- **EXERCISE DIRECTIONS**: Write the next part of the passage on MCMC sampler diagnostics and tuning, picking up right after its last line.

- **PASSAGE PROVIDED**:

++++++++

Complementary density overlay plots show whether chain-specific posteriors are consistent:

mcmc_dens_overlay(fit$draws, pars = phi_pars) +
  ggplot2::labs(title = "Per-chain posterior densities — phi")
plot of chunk density-phi
plot of chunk density-phi

We can do this for any sampled parameter, for example the threshold parameter kappa:

kappa_pars <- grep("^kappa", dimnames(fit$draws)[[3]], value = TRUE)[1:4]

mcmc_trace(fit$draws, pars = kappa_pars) +
  ggplot2::labs(title = "Trace plots — first four cutpoints (kappa)")
plot of chunk trace-kappa
plot of chunk trace-kappa

Sampler Diagnostics: Divergences and Exceeded Tree Depth

Stan’s NUTS sampler reports two additional per-chain diagnostics stored in fit$diagnostics:

fit$diagnostics
#>   num_divergent num_max_treedepth     ebfmi
#> 1             0                 0 0.8941142
#> 2             0                 0 0.9862093
#> 3             0                 0 0.9318894
#> 4             1                 0 0.9390785

Divergences

A divergence occurs when the numerical integrator of HMC deviates from the true Hamiltonian trajectory. Even a small number of divergences can indicate that the sampler is missing regions of the posterior, leading to biased estimates. They should not be ignored!

Common causes and remedies:

Exceeded Tree Depth

To draw each new sample, NUTS simulates a trajectory through parameter space, taking small steps and deciding when to turn around. The max_treedepth argument (default 10) sets a hard limit on how long that trajectory can be. When this warning appears, it means the sampler wanted to keep exploring but was cut off — it hit the limit before it was ready to stop. Unlike divergences, this does not mean the results are biased. It is a slowness warning: the sampler is doing extra work to produce each draw, so your effective sample size per hour of compute time is lower than it could be. Increasing max_treedepth gives the sampler more room to move, which typically resolves the warning.


Tuning the Sampler

Chain Length: iter and warmup

bvar() exposes two length arguments:

Argument Default Role
warmup 1000 Iterations used for adaptation (step-size, mass matrix). Discarded from inference.

++++++++

- **LISTED RECORDS**:
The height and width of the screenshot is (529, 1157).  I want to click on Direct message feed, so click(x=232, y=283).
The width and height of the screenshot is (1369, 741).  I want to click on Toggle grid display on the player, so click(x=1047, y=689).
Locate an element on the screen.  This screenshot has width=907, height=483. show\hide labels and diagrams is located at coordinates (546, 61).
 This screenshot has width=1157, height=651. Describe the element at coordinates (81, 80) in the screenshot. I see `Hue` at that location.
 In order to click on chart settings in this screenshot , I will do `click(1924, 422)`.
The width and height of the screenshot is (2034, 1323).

++++++++

- **RESULT FOR THIS EXERCISE**:
iter 4000 Post-warmup (sampling) iterations per chain. Used for inference.

The total number of draws available for inference is iter × chains (16 000 with the defaults above). Increasing iter directly improves ESS at a proportional computational cost. Increasing warmup can help when the sampler struggles to find the typical set (visible as a long burn-in in trace plots).

adapt_delta: Controlling Divergences

adapt_delta (default 0.80) is the target acceptance rate that Stan’s dual-averaging algorithm uses when adapting the step size during warmup. A higher target forces a smaller step size, which reduces discretisation error and typically eliminates divergences.

Trade-off: smaller step sizes mean shorter trajectories per unit time, so ESS per second decreases. Increase adapt_delta only when you observe divergences; do not set it near 1 unless needed.

Typical values:

Situation adapt_delta
Default / no divergences 0.80 (CmdStan default)
Some divergences 0.90–0.95
Persistent divergences in hierarchical models 0.97–0.99

For full details see the Stan reference on adapt_delta.

max_treedepth: Controlling Trajectory Length

max_treedepth (default 10) caps the doubling steps NUTS may take. The maximum trajectory length is \(2^{\text{max\_treedepth}}\) leapfrog steps.

Increase this when fit$diagnostics shows a non-trivial number of iterations hitting the tree-depth limit. Each additional level doubles compute time per affected iteration, so increases of 1–2 beyond the default are usually sufficient.

For full details see the Stan reference on max_treedepth.


Quick Checklist

Before reporting results from a bvarnet model:

  1. R-hat: all parameters \(\leq 1.01\).
  2. ESS: ess_bulk and ess_tail \(\geq 400\) for all parameters of interest.
  3. Trace plots: caterpillar-like mixing, no trends or stuck chains.
  4. Divergences: zero, or investigate with higher adapt_delta.
  5. Tree-depth warnings: none, or increase max_treedepth.